To ASTAR, if you produce your music you will know how high or low each of the instruments should sound like, listen to your track, there might be an instrument that's too loud or too low and you're looking for a specific sound from that instrument, that's when you start to level the volume on that instrument to your likeing, you have to remember that each instrument goes on a different channel so you can tweek each one of them to the best possible sound and you might want to change the sound a little bit on that specific instrument, that's when you use efects on each channel that you want the sound changed, you could use plugins ect. Now when mastering that's when you wanna make your track or whatever sound loud and clear good enough for Radio play and club play, you don't want your stuff to sound amature when it's playing on the radio, at least that's my understanding of mixing/mastering. There's more to it but these things you learn them as time goes by. Let me know if this little lecture is helpful.
 
Last edited:
MASSIVE Mastering said:
Verb will generally be a post-EQ auxiliary send. EQ will be in-line. Compression will be an insert (hopefully, post EQ but there are occasions where you'd want it pre-EQ also).


yes, thats for people who are using a mixing desk.not every one here is using a mixing desk for thier stuff. .........software...........
 
rathkana said:
yes, thats for people who are using a mixing desk.not every one here is using a mixing desk for thier stuff. .........software...........

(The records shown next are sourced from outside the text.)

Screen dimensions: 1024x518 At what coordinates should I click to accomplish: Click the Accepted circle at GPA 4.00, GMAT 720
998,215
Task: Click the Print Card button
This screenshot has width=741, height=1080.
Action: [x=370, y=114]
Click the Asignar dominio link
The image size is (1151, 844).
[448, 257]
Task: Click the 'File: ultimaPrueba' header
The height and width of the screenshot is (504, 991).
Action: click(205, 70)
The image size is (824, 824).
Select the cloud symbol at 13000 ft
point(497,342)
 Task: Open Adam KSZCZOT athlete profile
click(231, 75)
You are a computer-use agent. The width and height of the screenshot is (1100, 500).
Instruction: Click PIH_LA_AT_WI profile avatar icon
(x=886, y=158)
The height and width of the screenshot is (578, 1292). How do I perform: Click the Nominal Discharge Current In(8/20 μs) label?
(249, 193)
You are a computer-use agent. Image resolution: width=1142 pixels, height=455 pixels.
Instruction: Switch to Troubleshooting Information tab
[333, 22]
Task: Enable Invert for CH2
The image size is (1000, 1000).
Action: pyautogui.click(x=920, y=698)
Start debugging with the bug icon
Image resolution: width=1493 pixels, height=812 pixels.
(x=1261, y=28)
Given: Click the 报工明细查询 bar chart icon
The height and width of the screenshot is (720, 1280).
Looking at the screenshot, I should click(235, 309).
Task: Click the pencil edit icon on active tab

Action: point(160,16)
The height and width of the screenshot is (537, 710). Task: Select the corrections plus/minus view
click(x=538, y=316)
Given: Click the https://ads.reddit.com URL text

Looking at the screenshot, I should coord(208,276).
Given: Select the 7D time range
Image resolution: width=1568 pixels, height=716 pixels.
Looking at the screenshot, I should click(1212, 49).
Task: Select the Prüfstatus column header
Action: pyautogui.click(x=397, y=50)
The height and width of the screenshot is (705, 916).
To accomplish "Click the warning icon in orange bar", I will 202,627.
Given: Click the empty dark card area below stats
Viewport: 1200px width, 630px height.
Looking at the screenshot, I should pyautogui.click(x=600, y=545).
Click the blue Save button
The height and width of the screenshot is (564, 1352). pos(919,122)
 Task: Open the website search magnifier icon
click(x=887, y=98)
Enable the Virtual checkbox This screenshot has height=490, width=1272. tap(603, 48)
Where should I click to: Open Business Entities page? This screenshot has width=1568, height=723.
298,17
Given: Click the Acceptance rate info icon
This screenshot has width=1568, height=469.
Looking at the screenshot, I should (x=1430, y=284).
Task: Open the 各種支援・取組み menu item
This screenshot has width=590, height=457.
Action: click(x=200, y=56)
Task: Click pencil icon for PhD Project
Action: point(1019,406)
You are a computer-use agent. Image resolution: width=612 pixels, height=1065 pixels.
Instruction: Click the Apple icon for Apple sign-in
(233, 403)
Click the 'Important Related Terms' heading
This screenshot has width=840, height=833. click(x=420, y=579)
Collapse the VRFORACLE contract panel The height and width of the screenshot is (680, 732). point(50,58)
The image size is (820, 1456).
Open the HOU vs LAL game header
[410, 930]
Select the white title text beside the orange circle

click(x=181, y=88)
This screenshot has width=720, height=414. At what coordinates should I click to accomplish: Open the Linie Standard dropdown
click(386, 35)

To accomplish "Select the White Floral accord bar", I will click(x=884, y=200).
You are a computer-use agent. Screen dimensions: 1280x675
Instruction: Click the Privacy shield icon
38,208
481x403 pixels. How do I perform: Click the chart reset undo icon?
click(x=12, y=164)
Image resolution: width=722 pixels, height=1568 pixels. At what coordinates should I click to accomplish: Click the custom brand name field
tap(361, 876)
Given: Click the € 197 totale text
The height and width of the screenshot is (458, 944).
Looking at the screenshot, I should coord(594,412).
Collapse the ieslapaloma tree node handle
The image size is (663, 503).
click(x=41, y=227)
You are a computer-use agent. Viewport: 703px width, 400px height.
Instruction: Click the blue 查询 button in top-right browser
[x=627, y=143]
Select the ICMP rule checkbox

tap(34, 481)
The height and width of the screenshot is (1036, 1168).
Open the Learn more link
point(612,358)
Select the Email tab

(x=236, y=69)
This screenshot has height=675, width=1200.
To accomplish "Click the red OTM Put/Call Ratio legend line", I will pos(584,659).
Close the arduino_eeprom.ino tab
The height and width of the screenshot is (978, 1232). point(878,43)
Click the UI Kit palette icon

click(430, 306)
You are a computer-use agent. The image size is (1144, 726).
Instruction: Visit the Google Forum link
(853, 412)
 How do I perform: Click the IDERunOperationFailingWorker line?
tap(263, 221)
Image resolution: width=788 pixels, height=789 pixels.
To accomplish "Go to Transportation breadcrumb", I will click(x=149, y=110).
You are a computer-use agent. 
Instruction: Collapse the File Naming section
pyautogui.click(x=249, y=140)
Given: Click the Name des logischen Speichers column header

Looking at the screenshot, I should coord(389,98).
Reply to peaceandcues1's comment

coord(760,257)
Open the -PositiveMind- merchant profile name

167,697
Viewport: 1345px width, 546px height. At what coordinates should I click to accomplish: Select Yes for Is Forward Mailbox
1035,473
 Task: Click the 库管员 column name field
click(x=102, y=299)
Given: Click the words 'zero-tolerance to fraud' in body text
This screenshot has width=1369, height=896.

that has absolutely nothing at all to do with a "mixing desk" vs "software"
 
mastering is a clean-up no? the trick is for me to get all my eq's right one setting, one fixed freq area for each sound, or is it really true that you should constantly adapt to the whole setting of the song? constantly changing eq's even for one sound?masterin
 
rathkana said:
yes, thats for people who are using a mixing desk.not every one here is using a mixing desk for thier stuff. .........software...........
As Dvyce observed, I *was* talking about software. But of course, the same thing is applicable to hardware.

@ Stryder - If the mix needs different settings and/or automation, that's what it's there for.